In an essay for a new think-tank, provisionally called Right Revival, Mr Zahawi said recipients of the amnesty should be given leave to remain rather than full citizenship, limiting their entitlement to benefits, and the move should be combined with an overhaul of border controls.
He said: “We shouldn't be afraid to think outside of our comfort zone. Our failure to appeal to ethnic minorities should send loud alarm bells ringing in Downing Street and Central Office. Unless we act now this electoral penalty will only get worse.”
Mr Johnson also claimed he could still reverse his decision not to seek a third term as mayor, but only if there was strong public support for him to continue. He is due to step down in 2016.

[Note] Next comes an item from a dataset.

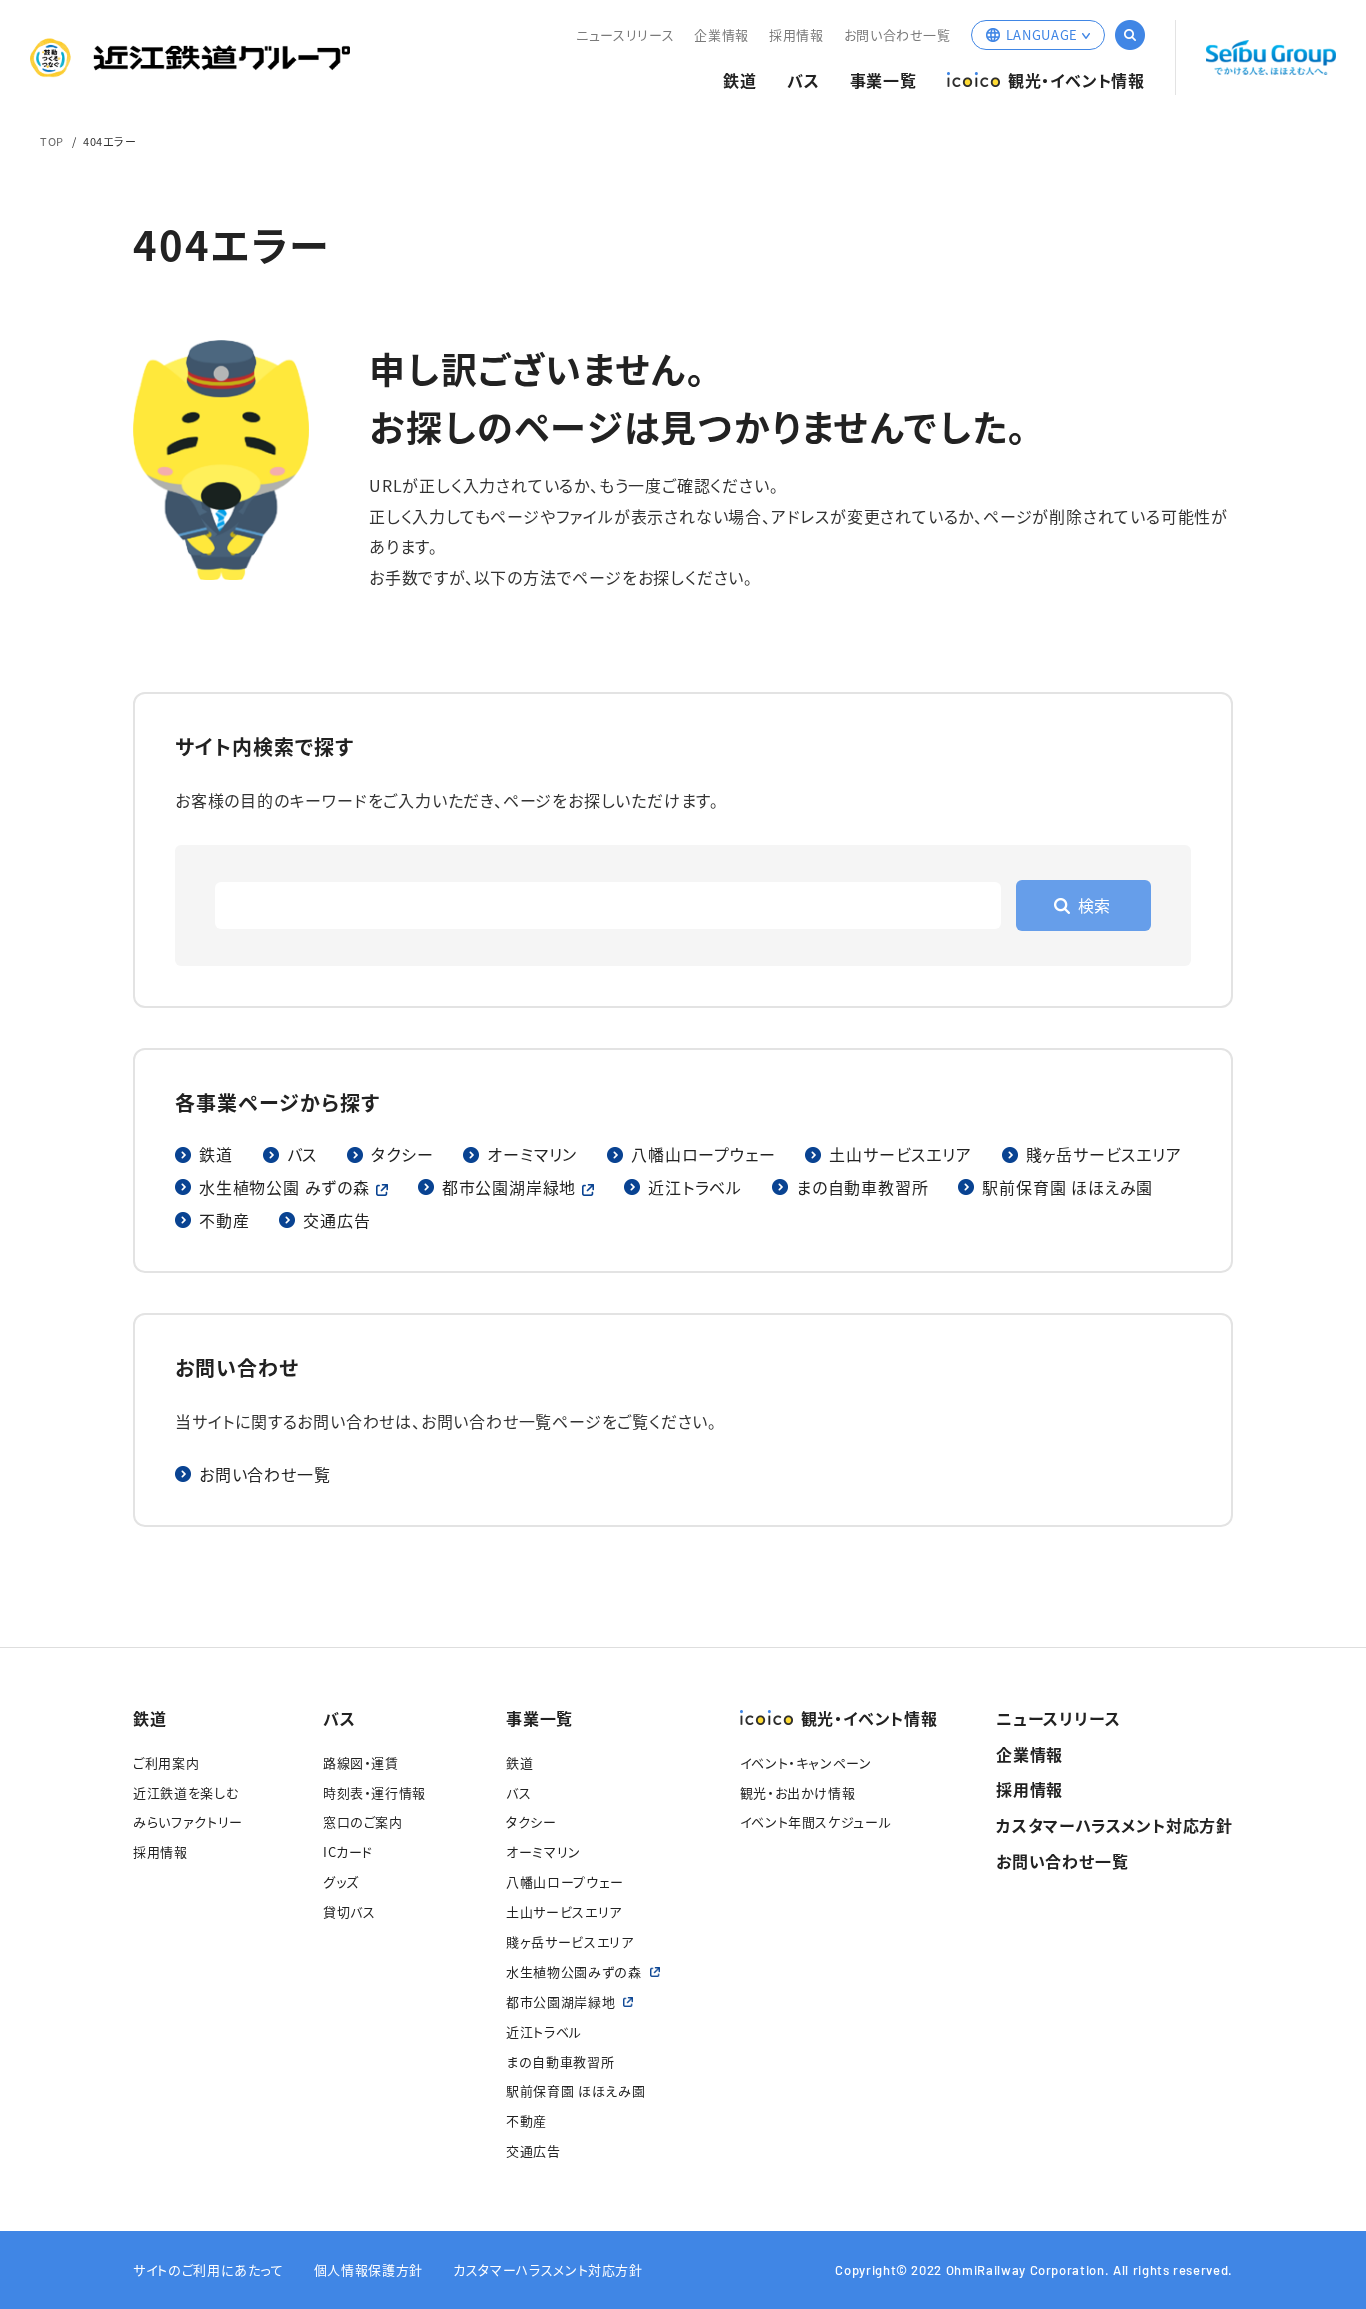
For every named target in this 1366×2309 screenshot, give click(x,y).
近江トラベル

His comments will be greeted with scepticism by many senior Tories who fully expect him to attempt to return to the Commons as an MP in 2015 as a possible prelude to a Tory leadership bid.
“The truth is that there are so many things we are trying to do at the moment that I know I am not going to be able to get in in time for 2016,” he said.
"I won’t deny it – it is something I think about and something I’ve even talked to friends about. But the reality is that after eight years you've been at it for a long time in a very big job. You see what happens to people who do things for too long. You've got to be fair to the electorate, you’ve got to be sure you are doing your best.”
But he joked that he could be persuaded to stand again if there was a “Reverse Morsi” in the capital.
His quip about the mass protests taking place in Cairo against the Egyptian president came as he faced questions about his ambition to be prime minister during the first edition of his new monthly radio phone-in.